Une „Folle Journée” à la hongroise …

Marathon Beethoven au Palais des Arts de Budapest

Parmi les nombreux anniversaires célébrés cette année, figure en premier lieu le bi-cent cinquantenaire (250 ans) de la naissance de Beethoven (1). A cette occasion, une journée lui a été entièrement consacrée ce 2 février dans le cadre de la série des marathons instituée voici 12 ans par Iván Fischer. Journée de concerts non-stop agrémentée de projections et d´une exposition qui se tient en chaque début d´année au Palais des Arts de Budapest (Müpa).

Depuis sa création, ce fut la deuxième consacrée au natif de Bonn. Journée qui aura connu un vif succès auprès du public, toutes les places étant parties pratiquement dès leur mise en vente, cinq mois avant la tenue de la manifestation. Au programme : six symphonies (et romance pour violon), deux ouvertures, un récital de piano et quatre œuvres de musique de chambre, à quoi s´ajoutait une présentation musicale destinée aux enfants. Le principe : présenter un compositeur sous ses différents visages, aussi variés que possible, un peu, comme se plait à le dire Iván Fischer, à la manière d´une exposition où seraient dévoilées les différentes époques et manières d´un peintre. Le tout placé sous le concept „Joie et Liberté”.
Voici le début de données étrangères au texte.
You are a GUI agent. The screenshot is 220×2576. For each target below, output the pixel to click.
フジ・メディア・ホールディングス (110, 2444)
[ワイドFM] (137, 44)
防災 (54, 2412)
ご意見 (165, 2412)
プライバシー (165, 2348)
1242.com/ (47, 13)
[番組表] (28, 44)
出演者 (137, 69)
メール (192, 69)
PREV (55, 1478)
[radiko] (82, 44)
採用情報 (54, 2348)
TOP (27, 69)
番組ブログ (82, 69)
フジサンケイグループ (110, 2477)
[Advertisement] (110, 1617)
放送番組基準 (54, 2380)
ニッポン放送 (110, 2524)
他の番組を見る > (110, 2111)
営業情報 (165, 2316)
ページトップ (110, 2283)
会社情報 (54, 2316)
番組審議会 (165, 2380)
Pour notre part, nous avons assisté à quatre concerts : 1ère, 2ème, 4ème et 8ème symphonies, ouvertures Egmont et Léonore III et la romance en fa pour violon. Certes, non les plus réputées des neuf symphonies, mais au moins des œuvres moins souvent jouées, donc une bonne occasion de les réécouter (2). Et de les réécouter chacune interprétée par une formation différente. Occasion unique pour procéder „en direct” à des comparaisons intéressantes (tempos, sonorités, mise en avant de tel ou tel pupitre). Voyons donc ce qu´il en fut.

Pour ouvrir la journée fut donnée la 1ère symphonie par l´Orchestre Danubia d´Óbuda sous la direction de Máté Hámori, ainsi que la Romance en fa avec la jeune violoniste Júlia Pusker en soliste (3). Suivait une projection de Fidelio (1er acte), dans une version dirigée par Harnoncourt à l´Opéra de Zurich. Et, pour clore la matinée, la Quatrième symphonie par l´Orchestre MÁV conduit par le chef israélien Daniel Boico.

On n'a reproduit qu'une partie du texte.